Here was I now in a really dear little home, not a boarder, but treated like a daughter not only by Mrs. Kingston, but by Mrs. Owens, who quickly made me call her "Mama Owens." She was a pretty woman of about sixty, with lovely dark eyes, and white wavy hair that I often did up. She had periodical spells of illness, I don't know just what. Both Mrs. Kingston and Mrs. Owens were widows.

I brightened up a bit after I got there, for they wouldn't give me a chance to be blue. We had a merry time decorating the house with greens and holly, and we even had a big Christmas-tree. Mama Owens said she couldn't imagine a Christmas without one. Just think, though I was one of fourteen children (two of the original sixteen had died), I can never remember a Christmas when we had a tree!

Bennet came over and helped us with the decorations, and he and Butler were both invited to the Christmas dinner. Butler could not come, as he was due at some Hull House entertainment, but Bennet expected to have dinner with us before going to work. He was working nights now, and would not have Christmas off.

I was getting only twelve dollars a week at this time, so I had little enough money to spend on Christmas presents.
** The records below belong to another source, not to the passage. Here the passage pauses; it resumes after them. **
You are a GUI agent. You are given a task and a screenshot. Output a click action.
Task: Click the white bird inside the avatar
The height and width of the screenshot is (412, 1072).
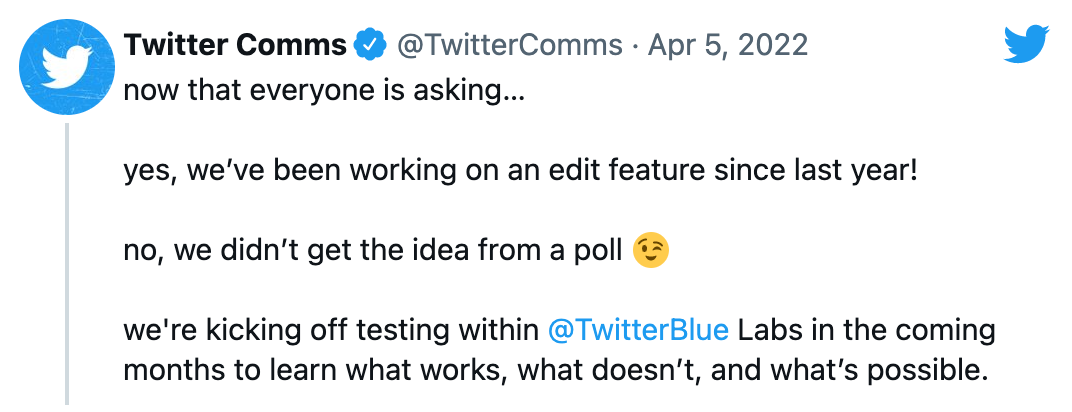[x=66, y=66]
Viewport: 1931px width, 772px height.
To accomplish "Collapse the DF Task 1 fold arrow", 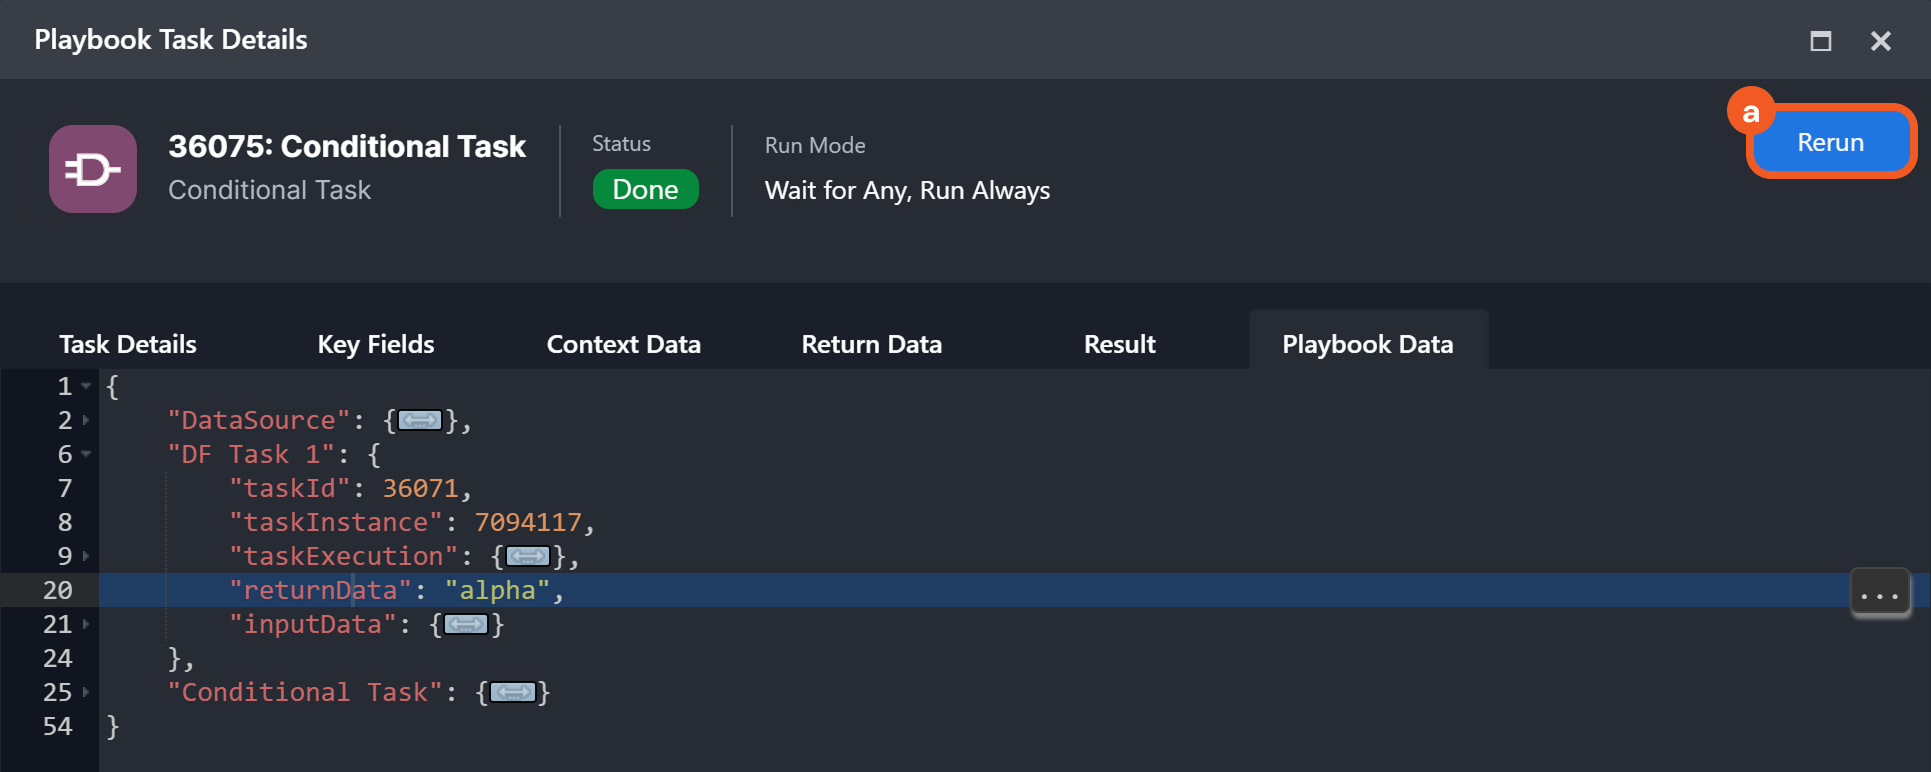I will pos(87,454).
I did, however, buy books for Bennet and Mrs. Kingston and Mrs. Owens. Also for Lolly, to whom I had written twice, begging her to forgive me. She never answered me, but Hermann wrote me a note, advising me to "leave her alone till she gets over it."
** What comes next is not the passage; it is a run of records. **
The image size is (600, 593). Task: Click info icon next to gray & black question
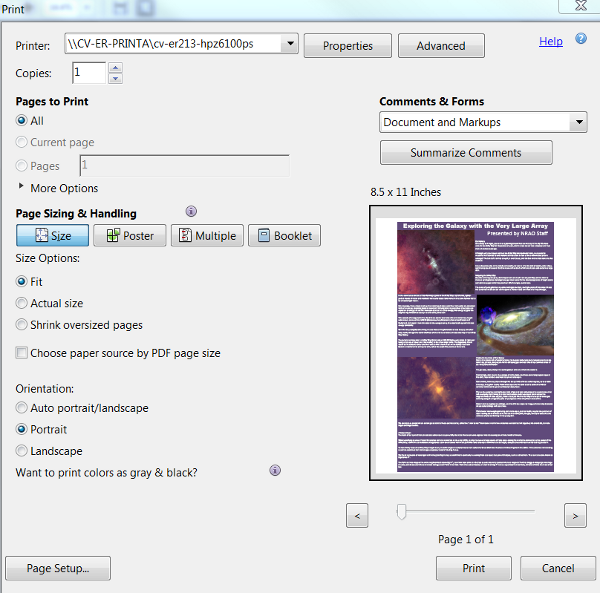coord(275,471)
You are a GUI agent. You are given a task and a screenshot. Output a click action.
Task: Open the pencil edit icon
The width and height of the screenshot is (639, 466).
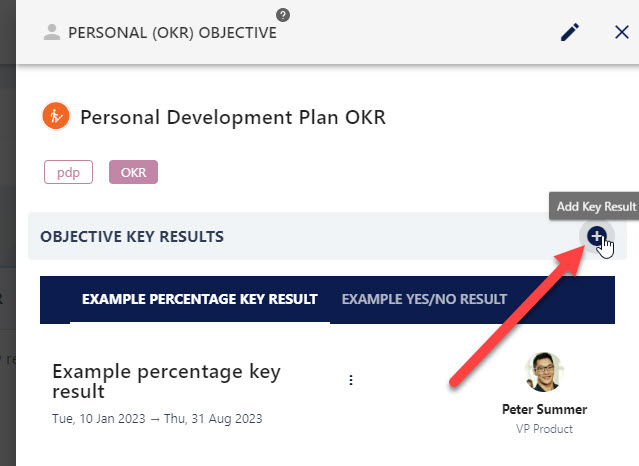point(570,32)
I had to walk to work for two days after that, as I didn't have a cent left, and I did without luncheon, too. I rather enjoyed the walk, but it was hard getting up so early, as I had to be at the office at eight. I was working for a clothing firm not unlike the one Estelle was with, and I had obtained the position, by the way, through Estelle.

On Christmas eve Margaret had to go to the house of a client in regard to some case, so mama and I were left alone. We were decorating the tree with strings of white and colored popcorn and bright tinsel stuff, and I was standing on top of a ladder, putting a crowning pinnacle on the tree,—a funny, fat, little Santa Claus,—when our bell rang. Our front door opened into the reception hall, where our tree was, so when mama opened the door and I saw who it was, I almost fell off the ladder. He called out:

"Careful!" dropped his bag, came over to the ladder, and lifted me down. You can't lift a girl down from a ladder without putting your arms about her, and I clung to him, you may be sure. He kept smoothing my hair and cheek, and saying,—I think he thought I was crying against his coat,—"Come, now, Nora, it's all right! Everything's all right!" and then he undid my hands, which were clinging to his shoulders, and shook himself free.

Mama Owens had never met him, so I had to introduce them. She scolded me dreadfully afterward about the way I had acted, though I tried to explain to her that it was the surprise and excitement that had made me give way like that.

It was queer, but from the very first both Margaret and Mama Owens were prejudiced against him. Both of them loved me and were devoted to Bennet. They were planning to make a match between us. Hamilton was the stumbling-block; and although in time he partly won Margaret over, he never moved mama, who always regarded him as an intruder in our "little family."